WHAT TO WORK ON → If a line below contains the string "agent", return that line.
● ● ●
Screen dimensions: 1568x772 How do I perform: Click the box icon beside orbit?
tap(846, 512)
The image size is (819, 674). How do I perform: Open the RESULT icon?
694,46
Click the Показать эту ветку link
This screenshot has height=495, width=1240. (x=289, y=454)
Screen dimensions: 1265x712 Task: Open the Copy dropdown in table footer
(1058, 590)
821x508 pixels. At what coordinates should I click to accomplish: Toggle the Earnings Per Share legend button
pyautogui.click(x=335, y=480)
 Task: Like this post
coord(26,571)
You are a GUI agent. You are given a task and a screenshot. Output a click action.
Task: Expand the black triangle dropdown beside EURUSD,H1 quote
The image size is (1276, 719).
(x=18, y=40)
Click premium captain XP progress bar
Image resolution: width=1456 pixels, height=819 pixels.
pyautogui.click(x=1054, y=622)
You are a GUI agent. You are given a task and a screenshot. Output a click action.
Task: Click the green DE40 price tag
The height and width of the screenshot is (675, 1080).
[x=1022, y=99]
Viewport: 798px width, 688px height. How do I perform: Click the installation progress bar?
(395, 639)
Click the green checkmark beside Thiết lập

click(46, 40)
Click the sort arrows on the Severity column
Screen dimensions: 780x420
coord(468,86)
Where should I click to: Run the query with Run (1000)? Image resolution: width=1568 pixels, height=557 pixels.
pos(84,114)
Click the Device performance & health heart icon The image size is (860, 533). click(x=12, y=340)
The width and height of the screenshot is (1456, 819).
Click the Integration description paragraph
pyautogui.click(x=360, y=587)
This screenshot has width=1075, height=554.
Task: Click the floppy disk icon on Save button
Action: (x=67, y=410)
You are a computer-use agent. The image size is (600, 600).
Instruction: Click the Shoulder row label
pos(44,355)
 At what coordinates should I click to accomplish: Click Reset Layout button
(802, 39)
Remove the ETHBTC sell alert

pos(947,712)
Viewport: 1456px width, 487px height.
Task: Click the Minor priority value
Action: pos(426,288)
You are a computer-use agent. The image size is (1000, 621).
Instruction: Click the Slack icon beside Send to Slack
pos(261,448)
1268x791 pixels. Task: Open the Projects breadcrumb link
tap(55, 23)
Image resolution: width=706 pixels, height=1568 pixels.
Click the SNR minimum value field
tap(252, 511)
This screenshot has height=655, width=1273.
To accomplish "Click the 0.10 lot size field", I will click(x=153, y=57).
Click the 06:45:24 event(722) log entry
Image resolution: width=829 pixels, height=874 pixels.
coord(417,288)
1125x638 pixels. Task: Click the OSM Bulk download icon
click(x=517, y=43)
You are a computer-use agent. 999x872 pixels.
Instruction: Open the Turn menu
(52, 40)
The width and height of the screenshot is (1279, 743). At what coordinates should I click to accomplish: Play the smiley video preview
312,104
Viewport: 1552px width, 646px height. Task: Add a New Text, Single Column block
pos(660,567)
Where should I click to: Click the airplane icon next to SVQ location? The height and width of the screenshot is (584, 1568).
● ● ●
RESPONSE →
You are a GUI agent. You are given a task and a screenshot. Output a click action.
You are a GUI agent. You are given a task and a screenshot. Output a click action.
You are a computer-use agent. The image size is (600, 600).
You are a computer-use agent. The image size is (1000, 621).
You are a computer-use agent. 999x872 pixels.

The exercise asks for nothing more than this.